The Netherlands, like other European Union (EU) member countries, follows the EU VAT Directive on value added tax (VAT) compliance. However, the Netherlands is still free to set its own standard (upper) VAT rate on the EU provision that this rate is above 15%. As a result, the standard Netherlands VAT rate is currently set at 21%.
Suppliers of goods or services VAT registered in the Netherlands must charge the appropriate VAT rate, and collect the tax for onward payment to the Dutch tax authorities through a VAT filing.
Some goods and services are not subject to VAT in the Netherlands. Exemptions include medical services such as consultations for individuals with doctors, paramedics, psychologists, dentists, and care homes, legally regulated education as well as general, vocational, and arts education.
Registered childcare centres and childminding services are also exempt from VAT within the Netherlands. A number of home care services may also be exempt from VAT, including privately operated care homes, hospitals, or other care institutions.
Though not technically an exemption, small businesses with an annual turnover of under €20,000 can also apply for the ‘Kleineondernemersregeling’ — a scheme that allows for VAT exemption for small businesses.

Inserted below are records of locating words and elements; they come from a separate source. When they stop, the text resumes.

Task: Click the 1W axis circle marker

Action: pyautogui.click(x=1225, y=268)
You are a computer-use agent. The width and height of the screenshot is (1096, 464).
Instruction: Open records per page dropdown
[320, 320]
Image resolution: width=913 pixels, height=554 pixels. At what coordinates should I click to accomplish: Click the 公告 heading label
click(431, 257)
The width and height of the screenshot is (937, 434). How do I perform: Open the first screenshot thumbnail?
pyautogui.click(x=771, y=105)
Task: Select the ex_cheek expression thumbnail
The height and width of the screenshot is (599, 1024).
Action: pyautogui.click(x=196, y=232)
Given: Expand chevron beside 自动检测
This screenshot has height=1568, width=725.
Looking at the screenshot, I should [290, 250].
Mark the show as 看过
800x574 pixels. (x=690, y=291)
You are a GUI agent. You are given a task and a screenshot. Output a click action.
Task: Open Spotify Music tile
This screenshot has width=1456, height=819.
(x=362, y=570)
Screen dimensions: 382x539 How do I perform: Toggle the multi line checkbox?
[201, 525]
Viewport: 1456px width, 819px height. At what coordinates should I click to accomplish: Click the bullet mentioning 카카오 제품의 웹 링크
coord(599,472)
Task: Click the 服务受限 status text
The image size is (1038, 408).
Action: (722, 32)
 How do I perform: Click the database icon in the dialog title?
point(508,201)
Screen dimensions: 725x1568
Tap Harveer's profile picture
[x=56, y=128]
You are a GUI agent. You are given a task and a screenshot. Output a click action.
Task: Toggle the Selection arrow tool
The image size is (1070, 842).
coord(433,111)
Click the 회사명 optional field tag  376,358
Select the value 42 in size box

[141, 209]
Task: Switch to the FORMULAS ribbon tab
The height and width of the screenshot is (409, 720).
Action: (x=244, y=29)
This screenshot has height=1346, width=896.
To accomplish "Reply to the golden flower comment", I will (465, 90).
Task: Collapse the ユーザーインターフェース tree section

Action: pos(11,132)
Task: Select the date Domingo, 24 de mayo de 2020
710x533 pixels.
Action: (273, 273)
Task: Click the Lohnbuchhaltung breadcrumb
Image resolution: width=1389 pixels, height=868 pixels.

For foreign businesses conducting business activities within the Netherlands that are VAT registered in their home state, the VAT registration threshold is nil. Until the end of 2024, businesses established in the Netherlands must register for VAT if they exceed the €25,000 annual turnover threshold. From 2025 this threshold will be set at €20,000
For EU VAT-registered companies selling goods over the internet (distance selling) to consumers in the Netherlands, the VAT registration threshold is €100,000 per annum. Upon reaching this threshold, EU businesses must register with the correct tax authorities.
To register for VAT in the Netherlands, businesses can apply online through the Dutch Tax and Customs Administration website.
If a foreign company is liable to account for VAT, and has obtained a VAT number, it must then comply with local VAT rules. This includes:
Preparing invoices with the disclosure details outlined in Dutch law
Maintaining accounts and records, which must be held for at least seven years
Correct invoicing of customers for goods or services in accordance with the Dutch time of supply VAT rules
The tax point (time of supply) rules in the Netherlands determine when the VAT is due. It’s then payable to the tax authorities 10 days after the VAT reporting period end (monthly or quarterly).